What is being done about ozone depletion?
In 1978, the use of CFC propellants in spray cans was banned in the U.S. In the 1980s, the Antarctic “ozone hole” appeared and an international science assessment more strongly linked the release of CFCs and ozone depletion. It became evident that a stronger worldwide response was needed. In 1987, the Montreal Protocol was signed and the signatory nations committed themselves to a reduction in the use of CFCs and other ozone-depleting substances.
Since that time, the treaty has been amended to ban CFC production after 1995 in the developed countries, and later in developing. Today, over 160 countries have signed the treaty. Beginning January 1, 1996, only recycled and stockpiled CFCs will be available for use in developed countries like the US. This production phaseout is possible because of efforts to ensure that there will be substitute chemicals and technologies for all CFC uses.
Will the ozone layer recover? Can we make more ozone to fill in the hole?

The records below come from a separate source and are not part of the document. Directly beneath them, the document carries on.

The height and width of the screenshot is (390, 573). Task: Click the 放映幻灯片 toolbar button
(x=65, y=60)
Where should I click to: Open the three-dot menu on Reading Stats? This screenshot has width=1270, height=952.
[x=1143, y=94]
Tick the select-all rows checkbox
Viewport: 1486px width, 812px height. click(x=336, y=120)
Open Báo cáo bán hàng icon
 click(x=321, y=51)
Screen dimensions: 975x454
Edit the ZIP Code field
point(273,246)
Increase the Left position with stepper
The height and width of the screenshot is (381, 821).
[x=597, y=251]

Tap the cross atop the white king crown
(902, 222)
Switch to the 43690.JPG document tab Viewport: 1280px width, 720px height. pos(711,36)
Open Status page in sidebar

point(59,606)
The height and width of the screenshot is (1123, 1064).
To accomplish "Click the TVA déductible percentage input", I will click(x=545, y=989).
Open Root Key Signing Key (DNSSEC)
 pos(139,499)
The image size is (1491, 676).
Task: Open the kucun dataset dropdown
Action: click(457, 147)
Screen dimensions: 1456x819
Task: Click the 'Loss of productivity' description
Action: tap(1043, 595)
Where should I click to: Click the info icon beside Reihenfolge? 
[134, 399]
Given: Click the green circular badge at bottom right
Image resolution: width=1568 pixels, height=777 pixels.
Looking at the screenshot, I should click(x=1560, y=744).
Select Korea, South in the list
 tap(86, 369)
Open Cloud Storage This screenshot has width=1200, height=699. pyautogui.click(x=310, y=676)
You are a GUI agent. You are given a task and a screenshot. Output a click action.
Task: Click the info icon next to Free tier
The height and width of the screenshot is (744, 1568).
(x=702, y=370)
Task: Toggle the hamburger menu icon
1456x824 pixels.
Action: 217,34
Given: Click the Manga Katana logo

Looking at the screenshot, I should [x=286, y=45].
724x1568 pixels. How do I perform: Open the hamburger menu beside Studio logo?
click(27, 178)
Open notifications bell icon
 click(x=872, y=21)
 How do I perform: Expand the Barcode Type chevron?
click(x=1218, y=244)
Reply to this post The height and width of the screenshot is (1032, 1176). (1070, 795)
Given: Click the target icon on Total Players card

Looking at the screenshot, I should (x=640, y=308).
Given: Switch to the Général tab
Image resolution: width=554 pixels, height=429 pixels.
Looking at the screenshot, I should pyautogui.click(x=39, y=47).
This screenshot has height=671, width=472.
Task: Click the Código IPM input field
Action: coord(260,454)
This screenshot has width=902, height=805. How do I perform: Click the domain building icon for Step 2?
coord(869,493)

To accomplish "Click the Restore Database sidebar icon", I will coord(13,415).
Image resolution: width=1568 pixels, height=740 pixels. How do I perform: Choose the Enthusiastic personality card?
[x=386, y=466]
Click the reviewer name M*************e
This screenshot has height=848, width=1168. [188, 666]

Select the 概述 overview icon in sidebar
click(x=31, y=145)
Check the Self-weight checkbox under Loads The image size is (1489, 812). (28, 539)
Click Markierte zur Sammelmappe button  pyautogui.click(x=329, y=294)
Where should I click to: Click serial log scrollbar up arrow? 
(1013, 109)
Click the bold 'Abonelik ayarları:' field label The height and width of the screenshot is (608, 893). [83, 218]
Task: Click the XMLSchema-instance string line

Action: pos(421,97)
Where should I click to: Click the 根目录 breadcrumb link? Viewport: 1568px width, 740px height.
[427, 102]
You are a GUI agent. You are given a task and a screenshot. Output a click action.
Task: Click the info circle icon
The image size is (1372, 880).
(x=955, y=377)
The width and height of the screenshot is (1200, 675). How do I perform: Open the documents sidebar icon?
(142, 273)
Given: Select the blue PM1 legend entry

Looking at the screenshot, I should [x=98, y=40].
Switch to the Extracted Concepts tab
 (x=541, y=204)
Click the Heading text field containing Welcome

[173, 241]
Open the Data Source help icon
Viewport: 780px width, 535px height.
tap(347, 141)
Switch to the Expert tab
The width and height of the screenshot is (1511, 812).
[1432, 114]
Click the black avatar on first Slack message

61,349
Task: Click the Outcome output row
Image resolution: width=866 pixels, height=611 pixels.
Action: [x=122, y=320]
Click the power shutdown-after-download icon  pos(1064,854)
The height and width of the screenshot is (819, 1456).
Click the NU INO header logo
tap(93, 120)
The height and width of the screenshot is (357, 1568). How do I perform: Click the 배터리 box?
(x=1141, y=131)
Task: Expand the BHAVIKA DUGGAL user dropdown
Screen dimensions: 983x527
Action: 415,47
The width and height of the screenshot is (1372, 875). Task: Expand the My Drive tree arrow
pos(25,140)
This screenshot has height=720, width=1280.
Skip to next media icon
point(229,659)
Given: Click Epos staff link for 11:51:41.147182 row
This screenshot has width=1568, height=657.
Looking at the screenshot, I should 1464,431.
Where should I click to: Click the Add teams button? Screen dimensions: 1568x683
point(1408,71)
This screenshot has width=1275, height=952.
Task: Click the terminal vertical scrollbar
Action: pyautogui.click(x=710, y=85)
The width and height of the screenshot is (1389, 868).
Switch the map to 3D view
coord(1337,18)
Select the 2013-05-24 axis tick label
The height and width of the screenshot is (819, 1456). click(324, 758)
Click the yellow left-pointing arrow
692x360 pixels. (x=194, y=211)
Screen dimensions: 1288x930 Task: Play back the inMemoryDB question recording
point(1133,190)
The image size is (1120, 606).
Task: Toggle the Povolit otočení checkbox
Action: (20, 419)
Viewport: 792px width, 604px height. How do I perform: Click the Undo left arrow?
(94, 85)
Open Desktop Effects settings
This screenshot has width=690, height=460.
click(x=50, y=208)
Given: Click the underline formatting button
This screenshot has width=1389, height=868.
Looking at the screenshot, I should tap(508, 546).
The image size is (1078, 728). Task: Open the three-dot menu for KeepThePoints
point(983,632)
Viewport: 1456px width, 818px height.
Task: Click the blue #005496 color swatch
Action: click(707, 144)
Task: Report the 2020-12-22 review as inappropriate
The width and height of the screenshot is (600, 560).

The answers, in order, are: yes and no. We can’t make enough ozone to replace what’s been destroyed, but provided that we stop producing ozone-depleting substances, natural ozone production reactions should return the ozone layer to normal levels by about 2050. It is very important that the world comply with the Montreal Protocol; delays in ending production could result in additional damage and prolong the ozone layer’s recovery.